Si l’accord qui est sorti de la réunion de La Mecque doit
aboutir - et il est hors de doute qu’il le doit - il faudra que
les dirigeants palestiniens apprennent à conjuguer leurs efforts
pour atteindre les objectifs palestiniens communs au lieu de
chercher à plaire à un public extérieur.
A cet égard, il serait utile et cela éviterait
indubitablement beaucoup d’acrimonie, s’ils plaçaient dans
une perspective appropriée les destinataires des différents
portefeuilles ministériels. Peu importe par exemple que le
ministre des affaires étrangères appartienne au Hamas ou au
Fatah du moment qu’il est subordonné au président, décideur
ultime en matière de politique étrangère. Si, en revanche, la
prise de décisions est répartie entre le gouvernement, la présidence
et le parlement, il serait préférable que le ministre des
affaires étrangères n’appartienne à aucune des deux factions.
Une telle indépendance accroîtrait la crédibilité et
l’efficacité de la mise en application de mesures résultant
d’un équilibre et faciliterait leur accueil à l’étranger.
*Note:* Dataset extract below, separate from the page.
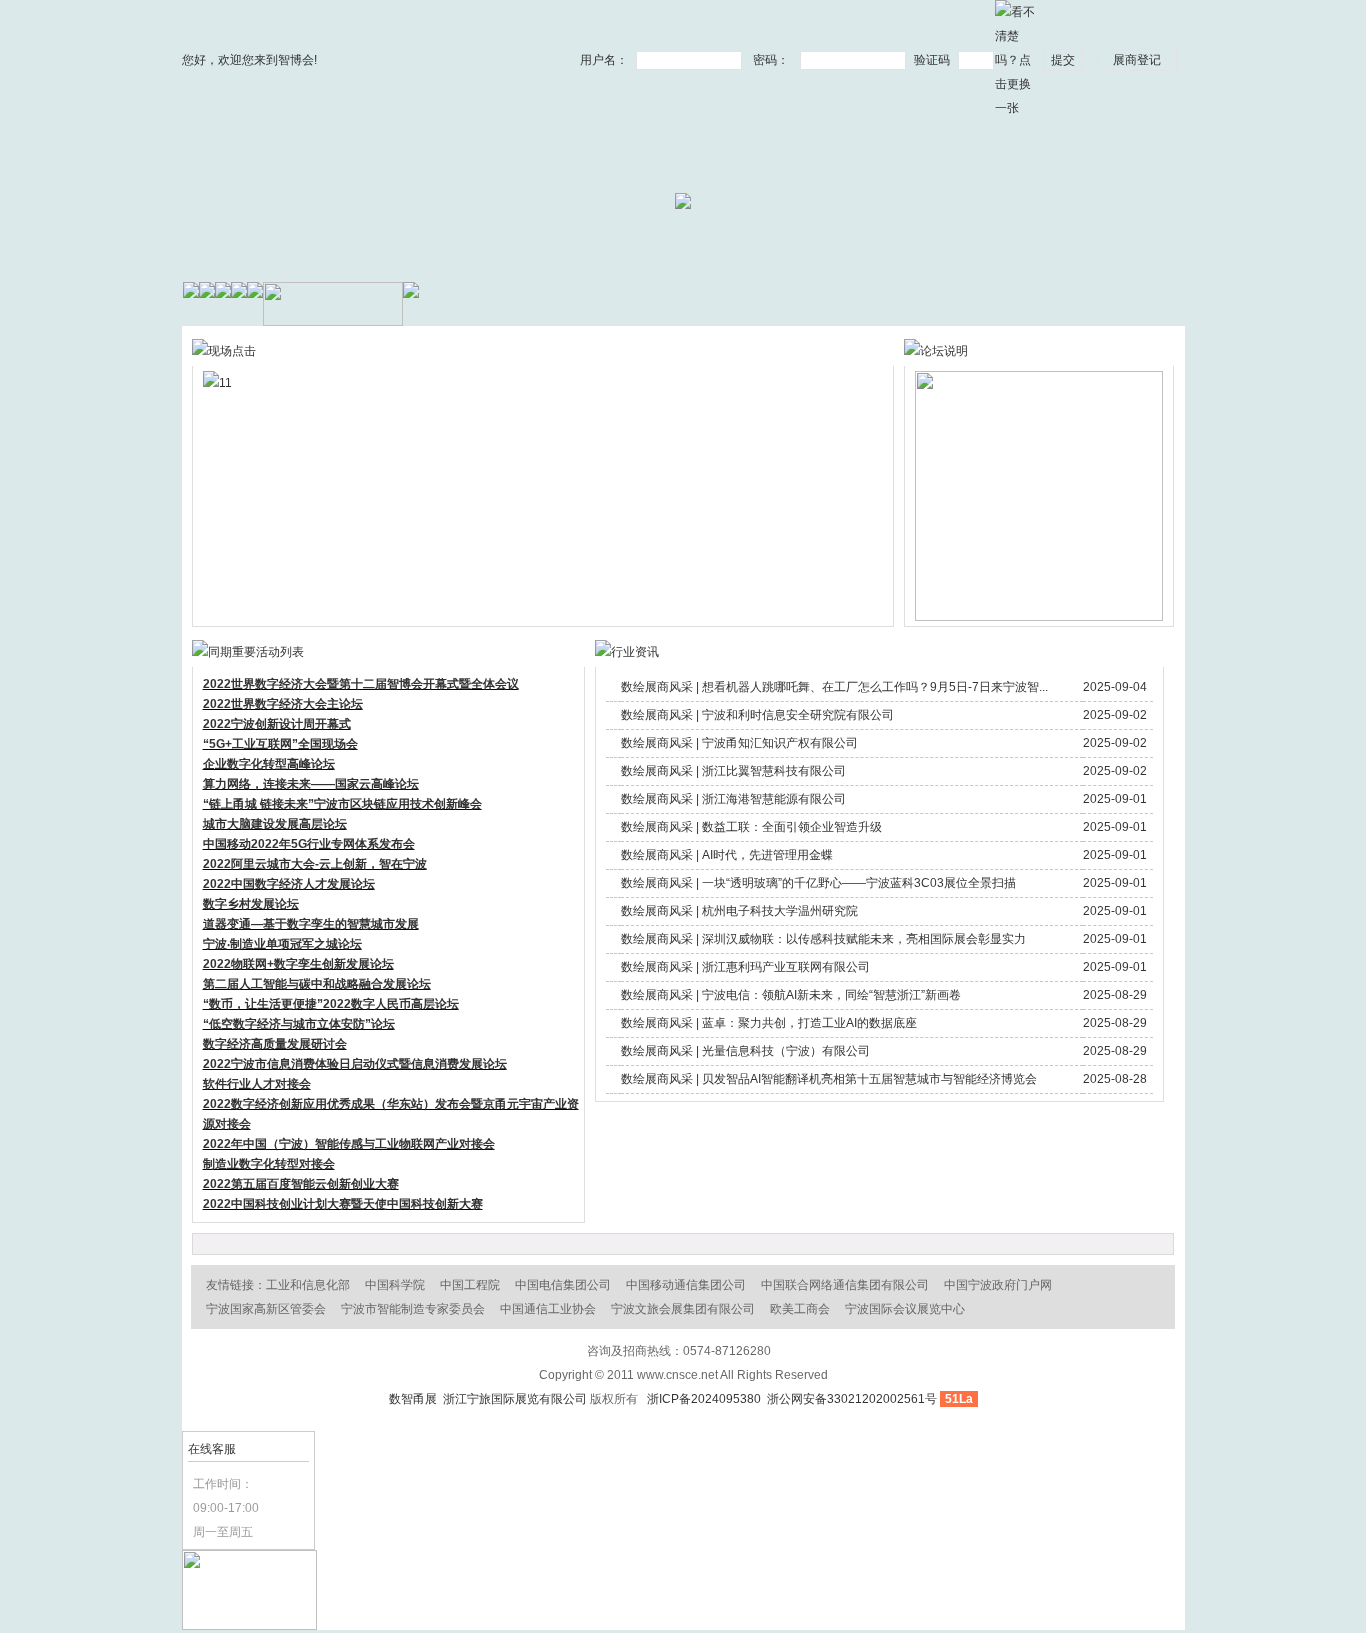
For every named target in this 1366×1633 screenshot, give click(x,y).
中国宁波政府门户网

Ceci n’est pas nécessairement vrai pour le
ministre de l’intérieur. Dans tous les pays démocratiques, le
ministre de l’intérieur ou de la sécurité, tout comme celui
des affaires étrangères, est généralement membre de l’un ou
l’autre parti politique, peu importe lequel. Accepter la
filiation politique des ministres fait partie intégrante de la
vie démocratique dans laquelle les partis politiques forment les
identités principales participant du processus politique. Ce qui
importe est que les appareils de sécurité eux-mêmes soient
non-partisans.
Pendant la période qui a suivi Oslo, les services
de sécurité palestiniens ont été essentiellement Fatah,
qu’il s’agisse de leurs membres, de leur allégeance ou des
lignes de commandement. Ces services doivent être unifiés,
neutralisés sur le plan politique et remis en état afin d’empêcher
que des considérations partisanes n’influent sur les
nominations et les opérations internes. Dans ce cas, il n’y
aurait rien de mal à ce que le ministre de l’intérieur vienne
du Hamas, spécialement si une telle nomination faisait
contrepoids à un président Fatah en sa qualité de commandant en
chef des forces de sécurité.
A l’inverse, il ne sert à rien d’avoir un
« indépendant » comme ministre de l’intérieur si
les forces de sécurité elles-mêmes ne sont pas non-partisanes
et à moins qu’une limite ne soit tracée entre les forces de sécurité
dont la tâche consiste à préserver la sécurité et celles qui
se substituent à une armée pour supprimer la résistance.